The looming question: Will Moscow engage?

With each revision to accommodate Ukraine, the odds of Russian acceptance drop. Even the original plan, widely seen as tilted toward the Kremlin, went further than Putin’s negotiators had previously requested. Moscow had pushed for a much smaller Ukrainian army during talks in 2022, suggesting a cap of 100,000 troops. The updated proposal still gives Ukraine considerably more room to manoeuvre. Rubio has acknowledged that Russia “gets a vote,” and diplomats expect Moscow to study the new version before signalling whether discussions can continue.

Deadlines and shifting expectations

Trump initially set a Thanksgiving deadline for Ukraine to endorse the plan, but the administration is already distancing itself from that date. Officials now say the president wants rapid movement but understands the complexities involved. Zelensky has said he will raise “sensitive issues” directly with Trump, though the timing of that conversation is unclear. What remains certain is that neither side views the early draft as a final map to peace.

Has this renewed diplomacy changed anything?

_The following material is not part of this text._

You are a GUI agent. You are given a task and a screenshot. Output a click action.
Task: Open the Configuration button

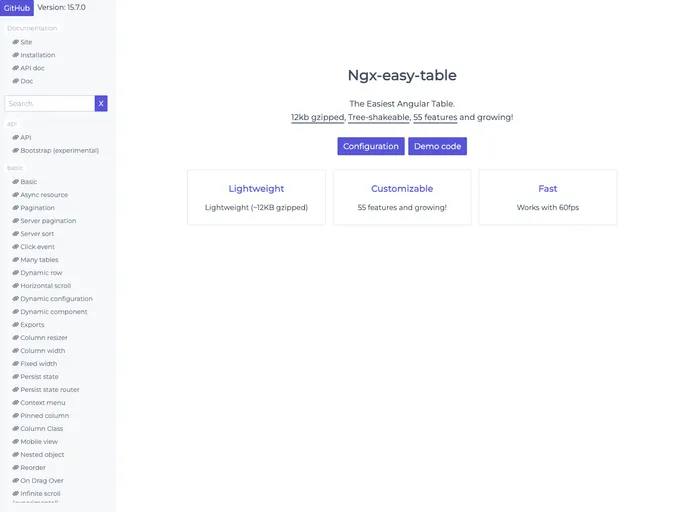[x=371, y=146]
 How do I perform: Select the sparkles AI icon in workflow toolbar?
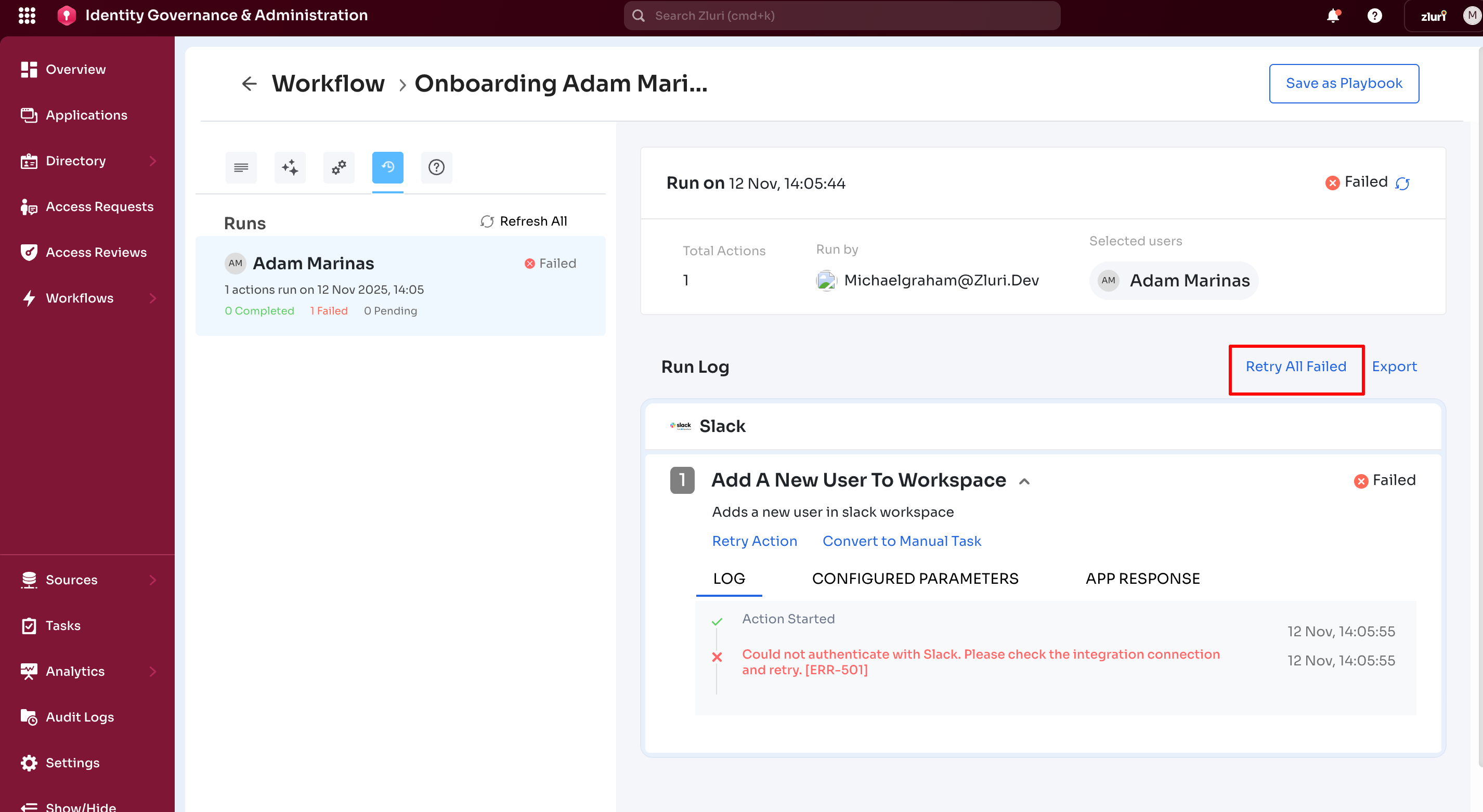click(290, 167)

Despite the uproar, some analysts argue that Trump’s intervention has forced governments to engage more seriously with the idea of a negotiated end to the war. The proposal, even in its flawed form, reopened questions many leaders had quietly set aside in recent months. Critics still worry that pressure from Washington may push Ukraine toward unwelcome concessions, but supporters say any diplomatic opening is better than stalemate. As one veteran analyst noted, the plan has at least revived a conversation that had been dormant since midsummer. Whether it leads to a settlement — or simply fades like earlier initiatives — depends on decisions still being made in Washington, Kyiv and Moscow.